**SOURCE PASSAGE**
-.-.-

Boscoreale.
In 1900 were discovered 1st-c. Roman
murals in a villa at this site near Pompeii.
Boscoreale is a comune
and town in the province of Naples, Campania, located in
the Parco Nazionale del Vesuvio under the slopes of
Mount Vesuvius, known for the fruit and vineyards of
Lacryma Christi del
Vesuvio. There is also a fine Vesuvian lava stone
production.
The neighborhood Monte
Bursaccio, which was overcome by the eruption of
Vesuvius in 79 CE that obliterated and preserved its
better-known neighbors, Pompeii and Herculaneum, is
famous for the frescoes of its aristocratic villas,
excavated before World War I. A hoard of Roman silver
and coins that had been hurriedly stashed in a cistern
for protection at the time of the eruption was also
recovered in Boscoreale in 1895, and divided among
museums, including the Louvre.
Boscoreale, about a
kilometer north of Pompeii of which it was an expansive,
more rural outlying suburb, was notable in antiquity for
having numerous aristocratic country villas and was
preserved as a hunting park - hence its name, meaning
"Royal Grove" - by the kings of Naples.

-.-.-

**DATA SHOWN**
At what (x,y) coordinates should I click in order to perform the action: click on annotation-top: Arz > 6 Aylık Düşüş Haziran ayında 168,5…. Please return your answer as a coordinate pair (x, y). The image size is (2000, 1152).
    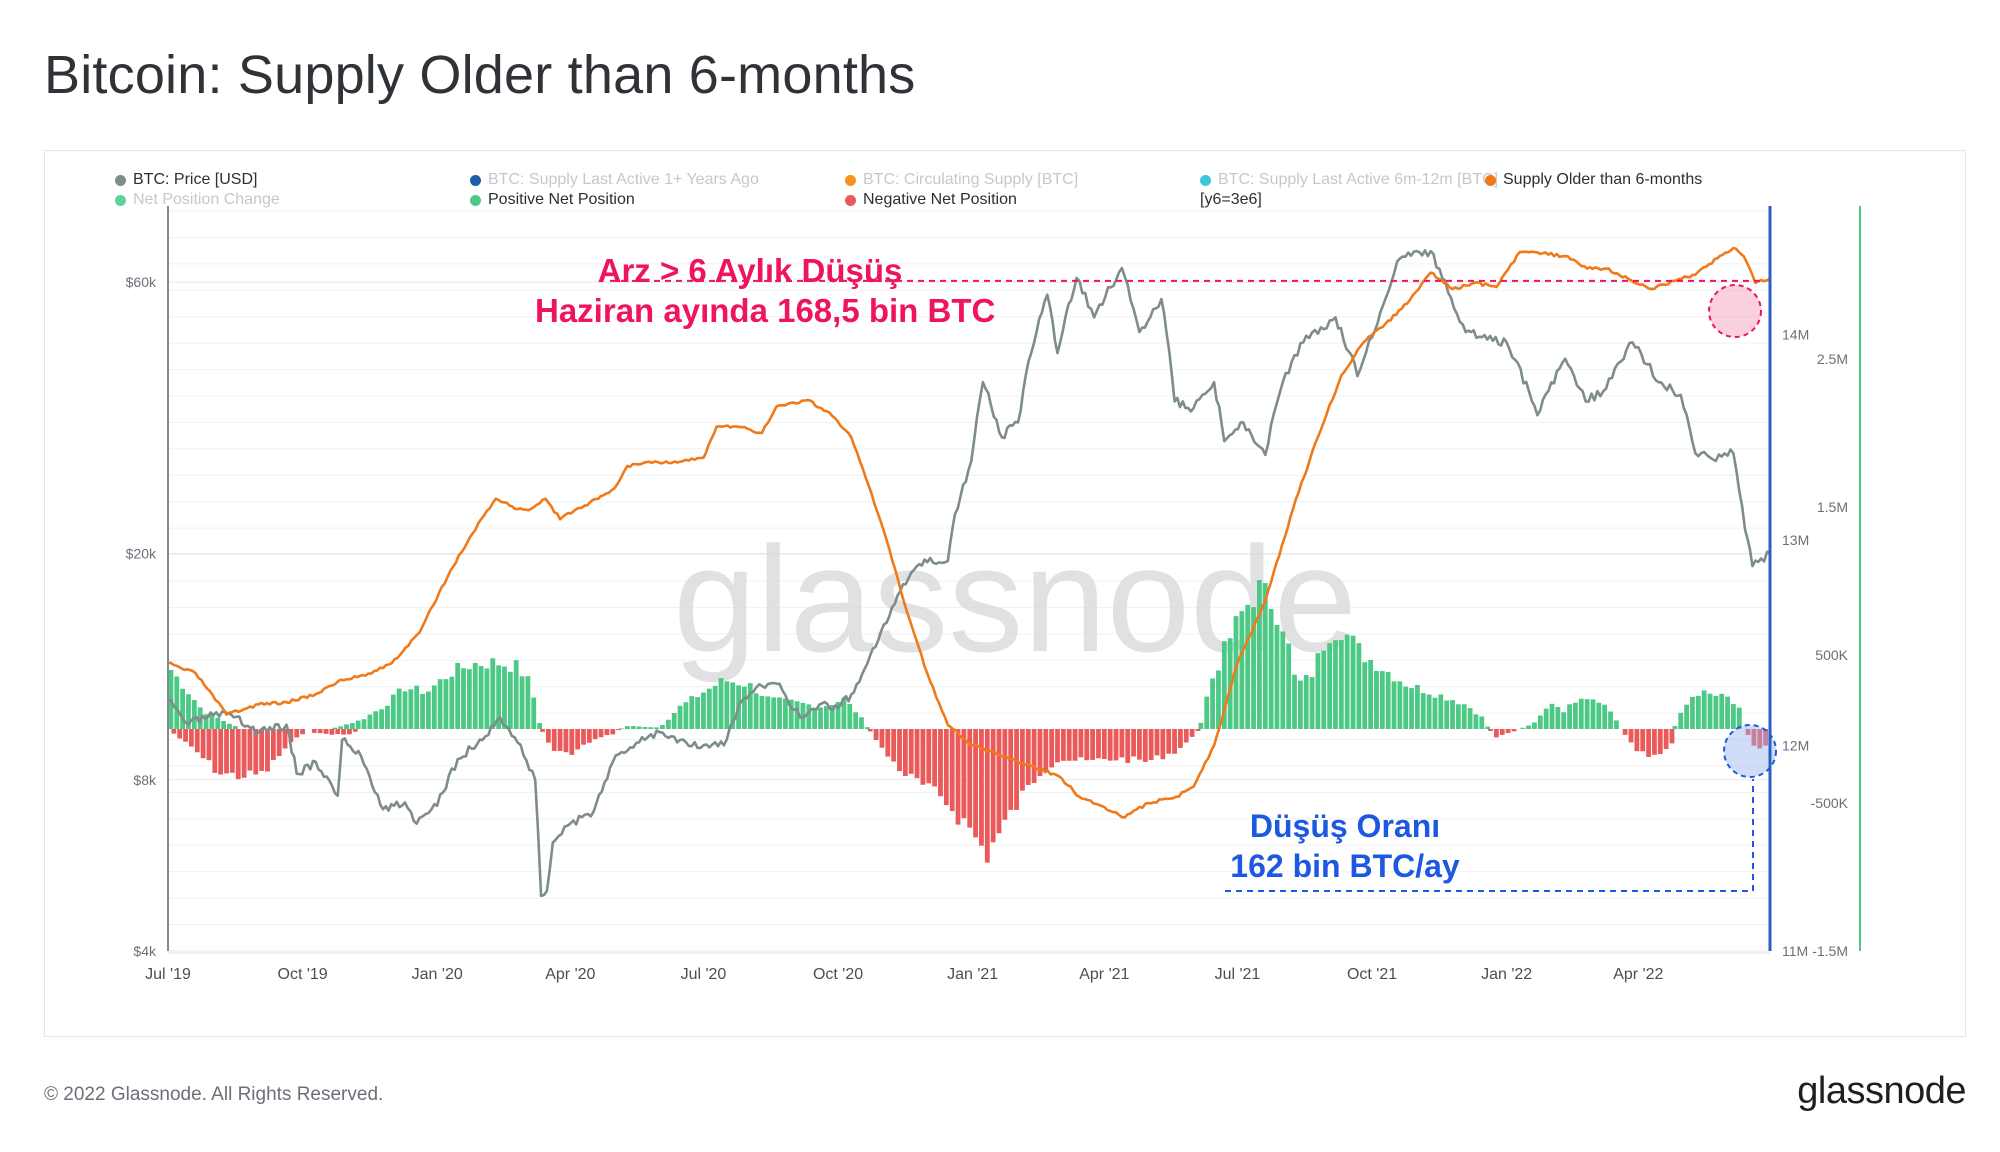
    Looking at the image, I should click on (766, 291).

-.-.-

**PROBLEM**
Copy the Boscoreale passage word for word, from start to finish. The listing has no connection to the Boscoreale passage.

**TASK RESPONSE**
Boscoreale.
In 1900 were discovered 1st-c. Roman
murals in a villa at this site near Pompeii.
Boscoreale is a comune
and town in the province of Naples, Campania, located in
the Parco Nazionale del Vesuvio under the slopes of
Mount Vesuvius, known for the fruit and vineyards of
Lacryma Christi del
Vesuvio. There is also a fine Vesuvian lava stone
production.
The neighborhood Monte
Bursaccio, which was overcome by the eruption of
Vesuvius in 79 CE that obliterated and preserved its
better-known neighbors, Pompeii and Herculaneum, is
famous for the frescoes of its aristocratic villas,
excavated before World War I. A hoard of Roman silver
and coins that had been hurriedly stashed in a cistern
for protection at the time of the eruption was also
recovered in Boscoreale in 1895, and divided among
museums, including the Louvre.
Boscoreale, about a
kilometer north of Pompeii of which it was an expansive,
more rural outlying suburb, was notable in antiquity for
having numerous aristocratic country villas and was
preserved as a hunting park - hence its name, meaning
"Royal Grove" - by the kings of Naples.